◆ EXERCISE
Give the data again in full, exactly as written below.
[Opening INPUT FOR THIS TASK section]
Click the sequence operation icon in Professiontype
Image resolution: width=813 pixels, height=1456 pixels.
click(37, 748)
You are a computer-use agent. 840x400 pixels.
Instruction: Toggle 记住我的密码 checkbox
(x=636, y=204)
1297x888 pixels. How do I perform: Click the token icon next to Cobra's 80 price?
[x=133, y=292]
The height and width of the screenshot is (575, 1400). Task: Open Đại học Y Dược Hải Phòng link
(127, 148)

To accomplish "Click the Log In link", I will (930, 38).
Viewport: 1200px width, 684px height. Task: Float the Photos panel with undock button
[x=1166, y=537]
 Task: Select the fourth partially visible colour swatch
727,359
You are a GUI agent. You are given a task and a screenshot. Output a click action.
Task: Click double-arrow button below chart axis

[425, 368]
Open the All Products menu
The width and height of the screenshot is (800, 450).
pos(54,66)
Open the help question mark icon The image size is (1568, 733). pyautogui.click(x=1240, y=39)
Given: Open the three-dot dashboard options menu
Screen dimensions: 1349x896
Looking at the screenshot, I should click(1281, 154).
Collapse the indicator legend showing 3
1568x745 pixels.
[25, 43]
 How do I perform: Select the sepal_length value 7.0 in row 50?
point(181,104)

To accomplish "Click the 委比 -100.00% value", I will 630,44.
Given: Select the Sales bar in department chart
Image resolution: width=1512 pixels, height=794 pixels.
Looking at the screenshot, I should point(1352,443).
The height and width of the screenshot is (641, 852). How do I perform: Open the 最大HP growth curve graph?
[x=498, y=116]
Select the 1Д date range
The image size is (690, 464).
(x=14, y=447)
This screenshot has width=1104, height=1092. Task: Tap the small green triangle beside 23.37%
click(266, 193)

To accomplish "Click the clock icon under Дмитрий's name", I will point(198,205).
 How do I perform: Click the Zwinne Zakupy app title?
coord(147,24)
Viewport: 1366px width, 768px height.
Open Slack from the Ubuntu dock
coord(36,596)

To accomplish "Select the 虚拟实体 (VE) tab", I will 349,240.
[Closing INPUT FOR THIS TASK section]
◆ SOLUTION TO THIS TASK
Click the sequence operation icon in Professiontype
Image resolution: width=813 pixels, height=1456 pixels.
click(37, 748)
You are a computer-use agent. 840x400 pixels.
Instruction: Toggle 记住我的密码 checkbox
(x=636, y=204)
1297x888 pixels. How do I perform: Click the token icon next to Cobra's 80 price?
[x=133, y=292]
The height and width of the screenshot is (575, 1400). Task: Open Đại học Y Dược Hải Phòng link
(127, 148)

To accomplish "Click the Log In link", I will (930, 38).
Viewport: 1200px width, 684px height. Task: Float the Photos panel with undock button
[x=1166, y=537]
 Task: Select the fourth partially visible colour swatch
727,359
You are a GUI agent. You are given a task and a screenshot. Output a click action.
Task: Click double-arrow button below chart axis

[425, 368]
Open the All Products menu
The width and height of the screenshot is (800, 450).
pos(54,66)
Open the help question mark icon The image size is (1568, 733). pyautogui.click(x=1240, y=39)
Given: Open the three-dot dashboard options menu
Screen dimensions: 1349x896
Looking at the screenshot, I should click(1281, 154).
Collapse the indicator legend showing 3
1568x745 pixels.
[25, 43]
 How do I perform: Select the sepal_length value 7.0 in row 50?
point(181,104)

To accomplish "Click the 委比 -100.00% value", I will 630,44.
Given: Select the Sales bar in department chart
Image resolution: width=1512 pixels, height=794 pixels.
Looking at the screenshot, I should point(1352,443).
The height and width of the screenshot is (641, 852). How do I perform: Open the 最大HP growth curve graph?
[x=498, y=116]
Select the 1Д date range
The image size is (690, 464).
(x=14, y=447)
This screenshot has width=1104, height=1092. Task: Tap the small green triangle beside 23.37%
click(266, 193)

To accomplish "Click the clock icon under Дмитрий's name", I will point(198,205).
 How do I perform: Click the Zwinne Zakupy app title?
coord(147,24)
Viewport: 1366px width, 768px height.
Open Slack from the Ubuntu dock
coord(36,596)

To accomplish "Select the 虚拟实体 (VE) tab", I will 349,240.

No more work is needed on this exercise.